There are quite a few “not anonymous” folks on here who make oil for a living, who are in the lubricant business, who have PhDs in the field, who regularly conduct valid, legitimate, scientific testing of oil to continue to advance the industry.

They are absolutely experts. I’m not one of them, but I can, and do, recognize true expertise in their field.

I‘ve seen, first hand, some of the testing equipment and protocols they use. Thank you @High Performance Lubricants for that insight. Really rigorous, detailed, relevant testing.

When people ascribe validity to videos like this PF test, it’s basically an insult to the actual testing and work that they do.

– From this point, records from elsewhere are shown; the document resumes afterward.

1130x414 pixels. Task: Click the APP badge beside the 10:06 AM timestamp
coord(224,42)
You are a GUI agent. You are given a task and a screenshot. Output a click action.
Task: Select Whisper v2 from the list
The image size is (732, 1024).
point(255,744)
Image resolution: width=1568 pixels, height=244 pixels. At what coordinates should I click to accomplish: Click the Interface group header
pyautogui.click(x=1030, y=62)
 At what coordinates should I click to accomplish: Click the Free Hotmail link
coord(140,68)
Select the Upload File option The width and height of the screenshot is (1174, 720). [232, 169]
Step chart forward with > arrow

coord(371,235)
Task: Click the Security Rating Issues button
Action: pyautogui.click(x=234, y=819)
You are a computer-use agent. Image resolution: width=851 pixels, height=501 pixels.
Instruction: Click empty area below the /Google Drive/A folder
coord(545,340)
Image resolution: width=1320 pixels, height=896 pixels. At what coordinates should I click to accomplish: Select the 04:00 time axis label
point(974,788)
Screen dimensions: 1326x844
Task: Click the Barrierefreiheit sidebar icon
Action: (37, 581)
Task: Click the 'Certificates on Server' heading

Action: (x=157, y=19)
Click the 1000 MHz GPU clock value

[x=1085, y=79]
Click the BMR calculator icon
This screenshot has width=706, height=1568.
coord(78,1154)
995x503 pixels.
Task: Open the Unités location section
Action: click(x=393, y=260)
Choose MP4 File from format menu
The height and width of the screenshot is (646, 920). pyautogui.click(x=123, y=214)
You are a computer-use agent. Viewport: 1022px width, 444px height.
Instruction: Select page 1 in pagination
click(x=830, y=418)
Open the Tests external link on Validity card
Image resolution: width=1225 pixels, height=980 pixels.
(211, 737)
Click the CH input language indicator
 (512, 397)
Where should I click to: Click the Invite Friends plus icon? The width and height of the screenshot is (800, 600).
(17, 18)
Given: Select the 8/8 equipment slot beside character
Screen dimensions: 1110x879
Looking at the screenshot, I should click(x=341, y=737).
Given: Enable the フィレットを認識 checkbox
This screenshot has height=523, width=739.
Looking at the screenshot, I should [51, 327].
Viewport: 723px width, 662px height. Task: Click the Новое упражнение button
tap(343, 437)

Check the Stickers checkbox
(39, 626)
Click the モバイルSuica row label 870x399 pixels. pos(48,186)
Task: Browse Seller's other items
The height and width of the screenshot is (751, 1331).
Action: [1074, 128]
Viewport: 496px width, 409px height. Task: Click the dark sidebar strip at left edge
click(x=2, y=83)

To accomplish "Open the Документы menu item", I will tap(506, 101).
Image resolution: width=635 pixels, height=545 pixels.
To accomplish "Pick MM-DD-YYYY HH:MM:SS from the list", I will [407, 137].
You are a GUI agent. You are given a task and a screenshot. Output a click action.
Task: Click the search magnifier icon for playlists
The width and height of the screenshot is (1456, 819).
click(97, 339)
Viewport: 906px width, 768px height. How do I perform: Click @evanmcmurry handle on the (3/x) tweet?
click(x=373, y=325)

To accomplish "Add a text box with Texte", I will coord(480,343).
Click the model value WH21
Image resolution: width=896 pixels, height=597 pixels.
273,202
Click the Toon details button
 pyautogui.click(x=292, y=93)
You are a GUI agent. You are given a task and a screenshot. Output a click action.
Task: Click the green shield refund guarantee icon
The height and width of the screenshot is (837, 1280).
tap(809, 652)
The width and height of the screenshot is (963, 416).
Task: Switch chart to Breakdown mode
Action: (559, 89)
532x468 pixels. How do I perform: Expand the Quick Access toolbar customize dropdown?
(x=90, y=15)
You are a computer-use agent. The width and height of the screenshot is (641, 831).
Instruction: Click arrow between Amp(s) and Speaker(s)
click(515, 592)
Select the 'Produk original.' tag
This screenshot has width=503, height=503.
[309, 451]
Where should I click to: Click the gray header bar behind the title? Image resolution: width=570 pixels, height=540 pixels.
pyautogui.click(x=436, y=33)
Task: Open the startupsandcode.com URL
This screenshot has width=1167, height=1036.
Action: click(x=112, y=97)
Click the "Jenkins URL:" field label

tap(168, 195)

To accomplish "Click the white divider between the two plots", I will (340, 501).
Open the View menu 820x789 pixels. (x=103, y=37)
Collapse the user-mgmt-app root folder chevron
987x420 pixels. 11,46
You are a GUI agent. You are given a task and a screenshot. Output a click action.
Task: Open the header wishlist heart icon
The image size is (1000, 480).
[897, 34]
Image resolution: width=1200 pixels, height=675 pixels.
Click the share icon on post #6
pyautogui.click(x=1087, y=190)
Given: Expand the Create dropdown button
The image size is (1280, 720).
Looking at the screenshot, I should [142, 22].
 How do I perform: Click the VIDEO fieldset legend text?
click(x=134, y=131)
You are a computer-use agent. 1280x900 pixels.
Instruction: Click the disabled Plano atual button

Ignorance of that work isn’t really an excuse, as the types of tests, and results, are discussed on this forum.

But to the point that I think you’re making: we should be allowed to see posts, both from experts and from the uninformed - that’s exactly the discussion that the moderator team had last night, after several reasonable discussions from members via PM.

If we remove videos like PF, we are absolutely removing bad information, but we also appear to be controlling information about certain products.

Controlling information about certain products was never the intent. The intent was to remove bad information, but members made a good point about being able to discuss bad information, as well as the appearance of protecting a product.

Members wanted to have the opportunity to peer review and debate bad information. We listened.

Thus, the bad information was reinstated.

People are free to debate, to make up their minds, and ultimately, to believe foolish things, if they choose.